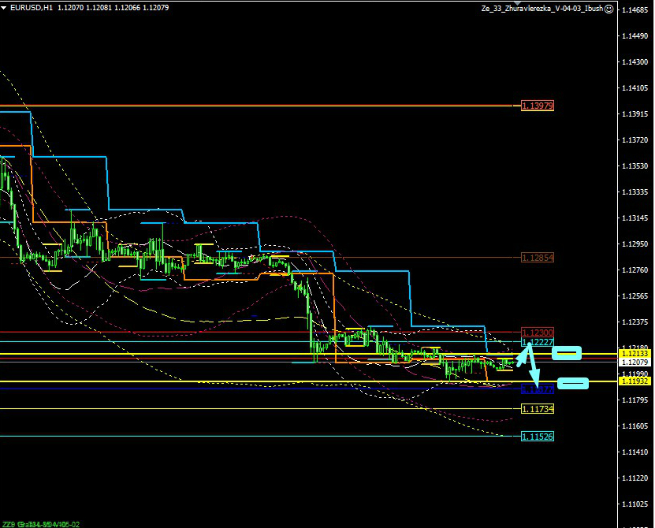Click the 1.14685 value on price scale
This screenshot has height=528, width=655.
pos(635,9)
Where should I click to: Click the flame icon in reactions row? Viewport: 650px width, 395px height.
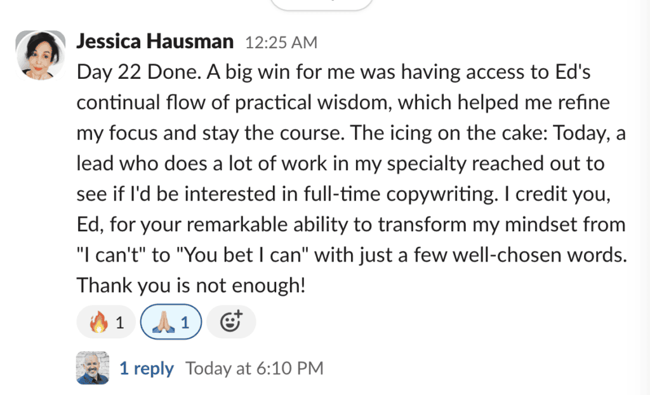click(x=98, y=323)
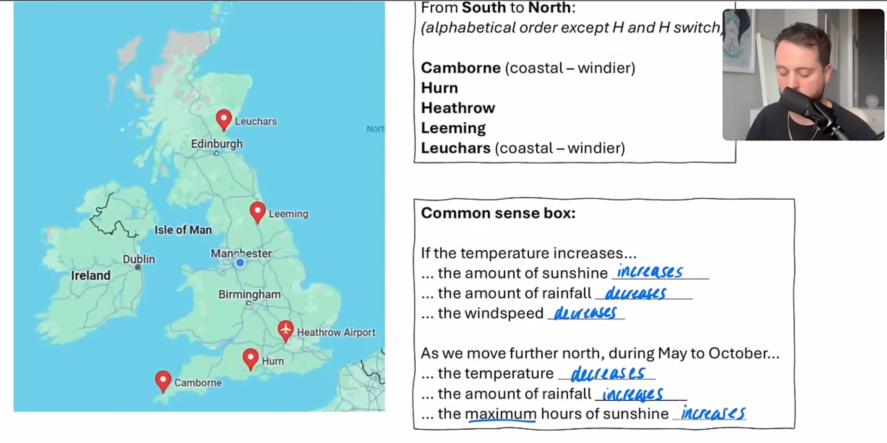Click the Manchester city label on map
The width and height of the screenshot is (887, 443).
click(x=241, y=253)
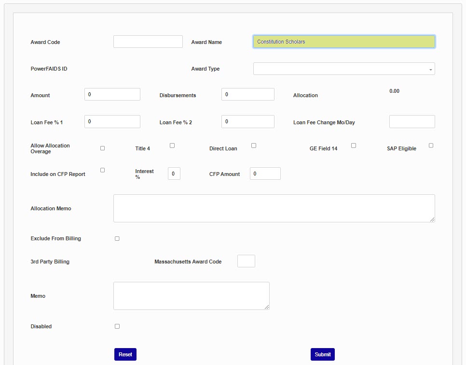Click the Award Code input field

click(x=148, y=42)
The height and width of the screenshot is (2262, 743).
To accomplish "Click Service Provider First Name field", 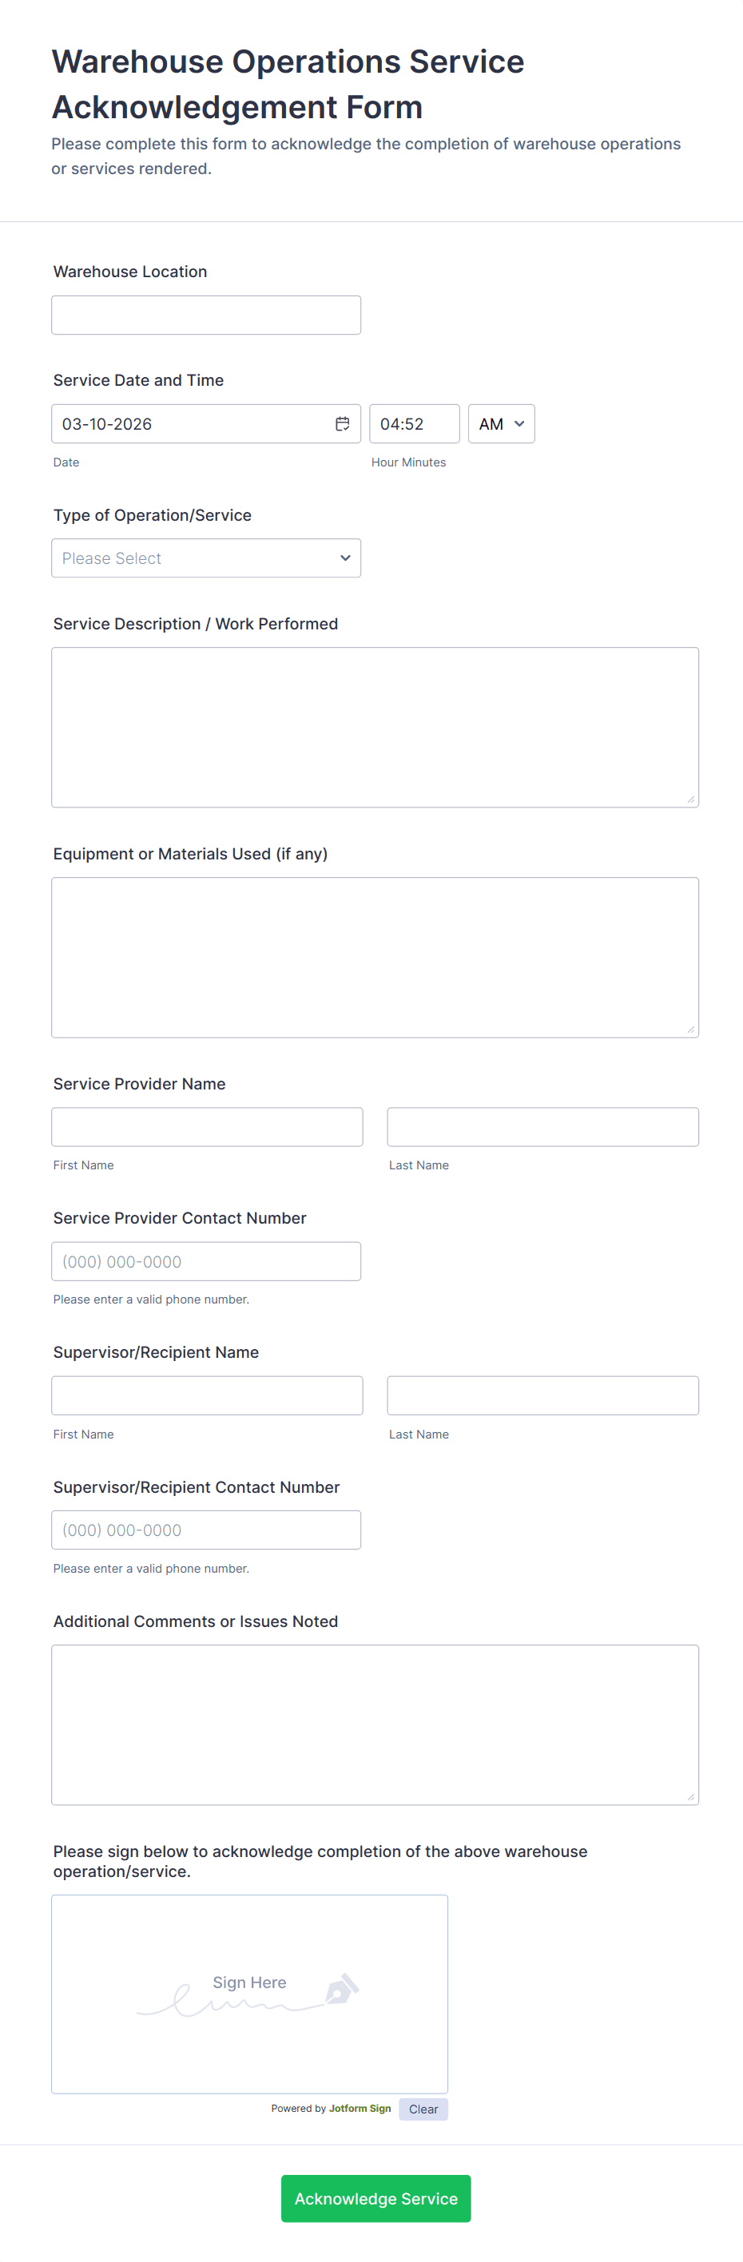I will tap(207, 1127).
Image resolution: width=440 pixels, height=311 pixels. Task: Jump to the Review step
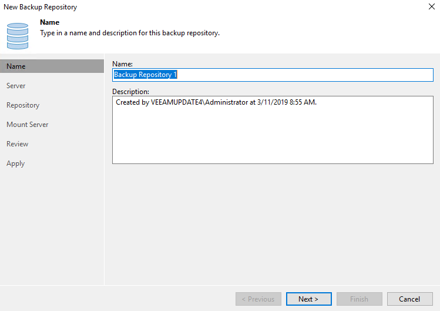18,144
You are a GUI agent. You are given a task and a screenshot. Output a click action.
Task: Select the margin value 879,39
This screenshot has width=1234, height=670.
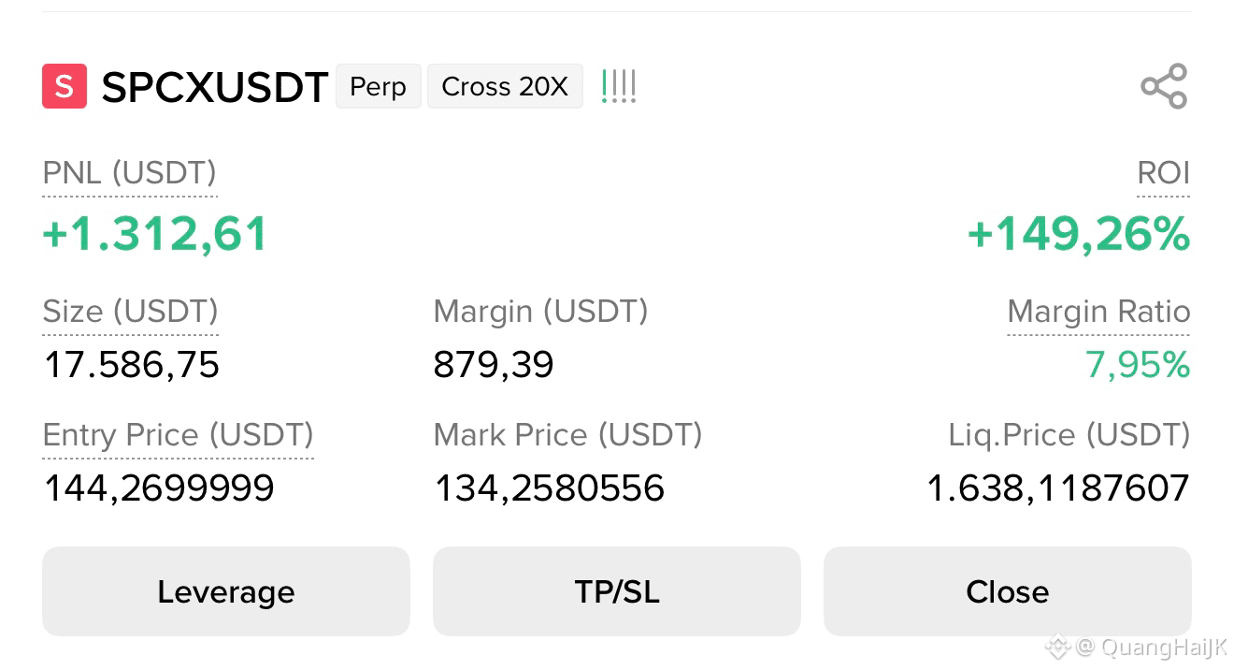click(x=494, y=365)
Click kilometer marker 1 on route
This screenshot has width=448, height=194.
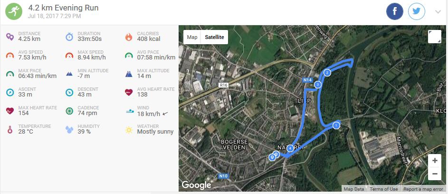(x=336, y=126)
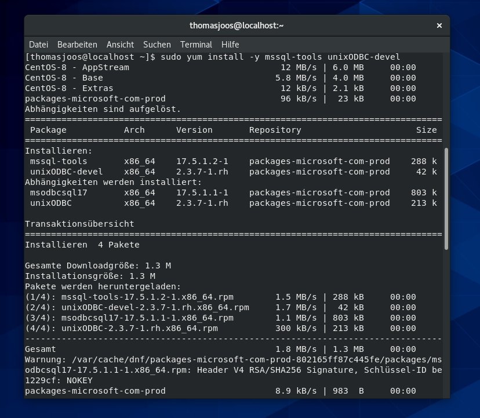Click the Gesamt download summary row
The image size is (480, 418).
coord(174,349)
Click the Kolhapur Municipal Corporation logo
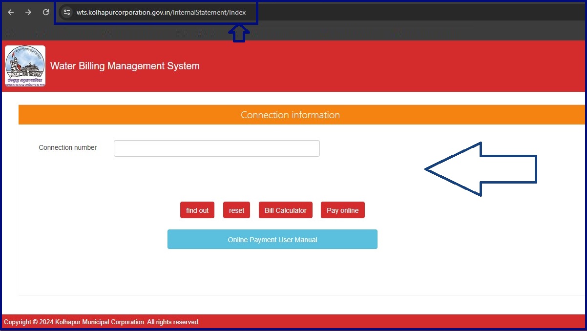 point(25,66)
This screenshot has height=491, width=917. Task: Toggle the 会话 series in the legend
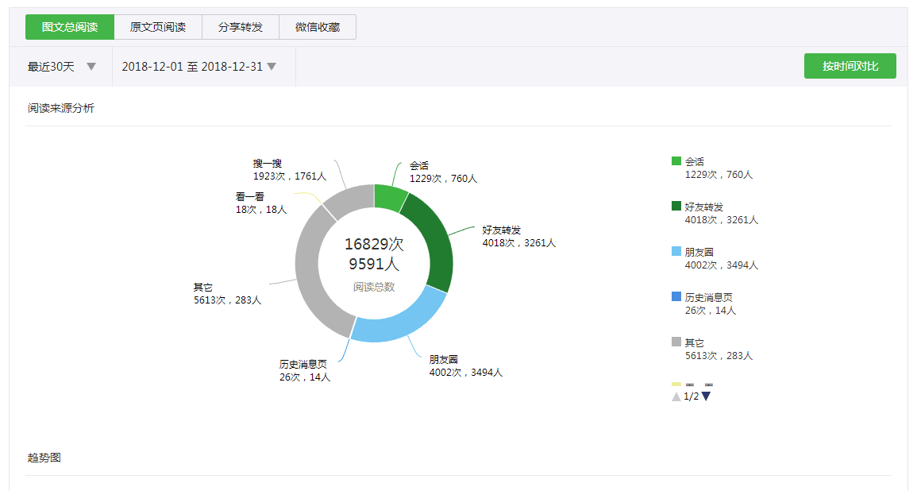(x=693, y=160)
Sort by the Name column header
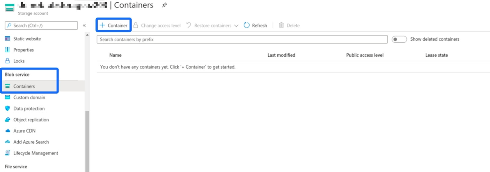Screen dimensions: 490x172 tap(115, 55)
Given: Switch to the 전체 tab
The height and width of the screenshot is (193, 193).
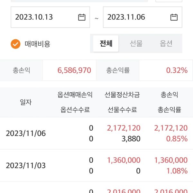Looking at the screenshot, I should (x=106, y=43).
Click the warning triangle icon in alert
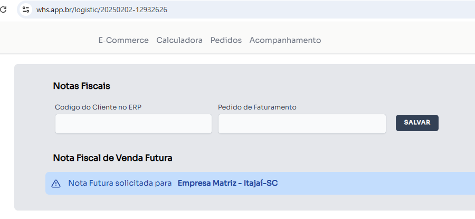Image resolution: width=475 pixels, height=219 pixels. [56, 184]
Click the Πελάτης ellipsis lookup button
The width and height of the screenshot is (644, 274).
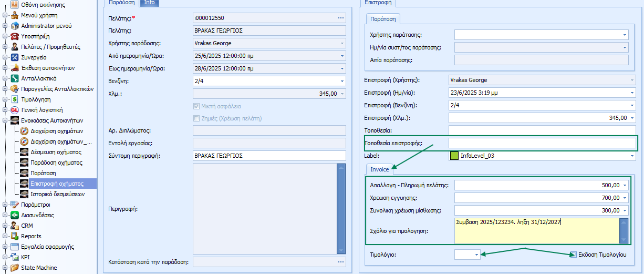tap(340, 18)
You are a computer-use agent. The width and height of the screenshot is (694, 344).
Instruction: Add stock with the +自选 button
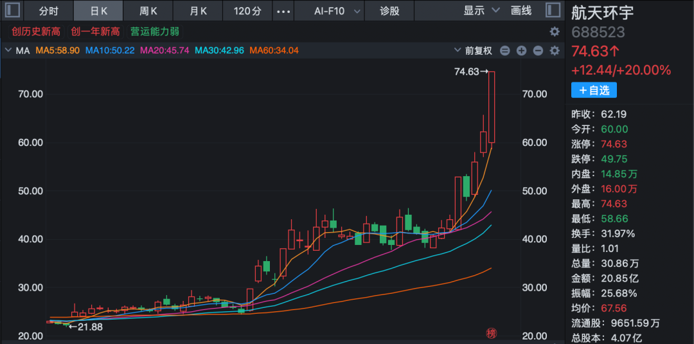click(594, 90)
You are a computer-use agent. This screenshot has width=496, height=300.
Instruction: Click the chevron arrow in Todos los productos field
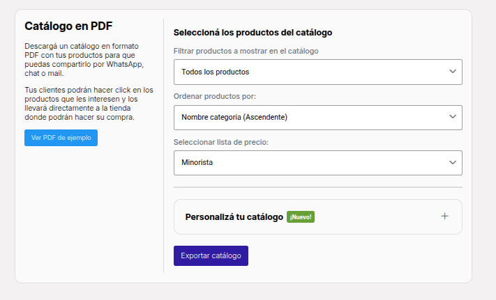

--

Problem details:
Give again, word for word, only the lines from the one with "Given: Switch to the 전체 tab" through the last line of the entries, both included; no pictures go in the copy.

Solution to the problem:
Given: Switch to the 전체 tab
The height and width of the screenshot is (193, 193).
Looking at the screenshot, I should (x=106, y=43).
Click the warning triangle icon in alert
Image resolution: width=475 pixels, height=219 pixels. [56, 184]
Click the Πελάτης ellipsis lookup button
The width and height of the screenshot is (644, 274).
tap(340, 18)
You are a computer-use agent. The width and height of the screenshot is (694, 344).
Instruction: Add stock with the +自选 button
click(594, 90)
You are a computer-use agent. This screenshot has width=496, height=300.
Instruction: Click the chevron arrow in Todos los productos field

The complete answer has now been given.